On Wednesday, Turkey launched a military attack on northeastern Syria. Just days before, in a conversation with the Turkish President Erdogan, Trump greenlit this assault.
Already, the Turkish military has launched airstrikes and a ground offensive, causing deaths, injuries, and the displacement of thousands of people. Turkey’s targets are Kurdish forces across the border that have played a pivotal role as US allies in the efforts to defeat ISIS in Syria. What’s more, in many regions under their control, Kurds have established enclaves of secular, progressive and relatively stable governance. They have advanced commitments to gender equality and women’s leadership, even while war raged.
President Erdogan has made plain the intent behind this attack. In tandem with his hostility towards Kurds within Turkey’s borders, his stated objective remains to return northern Syria to what he has called its “real owners.” This is a blatant reference to ethnic cleansing and an attempt to erase the Kurdish population.
Kurdish communities are gathering to protest the military operation through sit-ins near the border, decrying the bloodshed that has already resulted and is all too familiar. When Turkey attacked a neighboring Syrian-Kurdish region, Afrin, in 2018, thousands were killed, injured, and displaced. This new incursion worsens Syria’s crisis, where 12 million people are already displaced due to fighting.

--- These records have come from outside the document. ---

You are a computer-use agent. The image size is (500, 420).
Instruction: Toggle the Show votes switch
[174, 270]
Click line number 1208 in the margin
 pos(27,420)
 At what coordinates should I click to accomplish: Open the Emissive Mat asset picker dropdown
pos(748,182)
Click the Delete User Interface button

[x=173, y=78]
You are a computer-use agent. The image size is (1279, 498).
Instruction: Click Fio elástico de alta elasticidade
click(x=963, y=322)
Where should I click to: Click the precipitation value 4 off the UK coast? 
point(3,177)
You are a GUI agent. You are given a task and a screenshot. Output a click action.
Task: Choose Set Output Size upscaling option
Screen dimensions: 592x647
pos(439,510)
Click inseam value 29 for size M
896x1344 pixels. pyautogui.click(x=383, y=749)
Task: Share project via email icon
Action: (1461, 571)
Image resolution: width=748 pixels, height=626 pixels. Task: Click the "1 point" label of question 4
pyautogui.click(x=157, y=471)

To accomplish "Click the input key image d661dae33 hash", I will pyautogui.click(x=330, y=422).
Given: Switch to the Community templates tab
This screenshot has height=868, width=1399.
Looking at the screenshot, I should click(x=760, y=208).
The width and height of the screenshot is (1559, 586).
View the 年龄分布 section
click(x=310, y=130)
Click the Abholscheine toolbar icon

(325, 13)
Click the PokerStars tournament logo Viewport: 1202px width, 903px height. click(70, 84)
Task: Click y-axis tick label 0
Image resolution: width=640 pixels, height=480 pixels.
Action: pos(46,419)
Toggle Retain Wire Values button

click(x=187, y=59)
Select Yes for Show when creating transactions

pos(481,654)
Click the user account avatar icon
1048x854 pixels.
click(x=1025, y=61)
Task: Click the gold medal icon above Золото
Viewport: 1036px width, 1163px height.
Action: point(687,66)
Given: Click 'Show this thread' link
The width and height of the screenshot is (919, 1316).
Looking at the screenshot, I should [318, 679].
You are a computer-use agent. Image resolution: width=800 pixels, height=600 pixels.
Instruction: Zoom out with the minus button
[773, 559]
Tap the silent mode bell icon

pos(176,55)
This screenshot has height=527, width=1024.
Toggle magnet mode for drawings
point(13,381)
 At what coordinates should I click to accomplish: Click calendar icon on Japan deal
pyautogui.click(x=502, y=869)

For years, in the war in Syria and beyond, the US has prioritized military attacks over diplomatic solutions, a failed strategy to confront war and violent extremism. Since taking office, Trump has continued and escalated US military action, including by increasing airstrikes in Afghanistan and Libya, continuing air and drone strikes in Somalia, expanding the already bloated military budget, and just today, sending 2,000 more troops to Saudi Arabia. In Syria, the US bombardment of Raqqa killed more than 1,600 civilians in 2017.
To move towards peace and justice, any US troop withdrawal must be accompanied by dramatic increases in humanitarian aid and diplomacy. Instead, Trump defers to an authoritarian strongman and advances an erratic, destabilizing US foreign policy that worsens violence and ignores the needs of communities on the ground.
MADRE calls for an end to the Turkish invasion and for real solutions to endless war. This means careful, multilateral diplomacy that brings conflicting groups together, builds trust, ensures women and marginalized communities have a leading voice at the table, and sustains long-term peace. It means humanitarian aid to support communities under siege and help them rebuild.
Since 2012, MADRE has partnered with grassroots Syrian women’s organizations to meet the needs of struggling communities under attack and to partner with women leaders to achieve their long-term vision of progressive social change. We know that peace will only become a reality if we partner with grassroots organizations to strengthen human rights, confront poverty and inequality, and uplift community-based solutions to war and violence.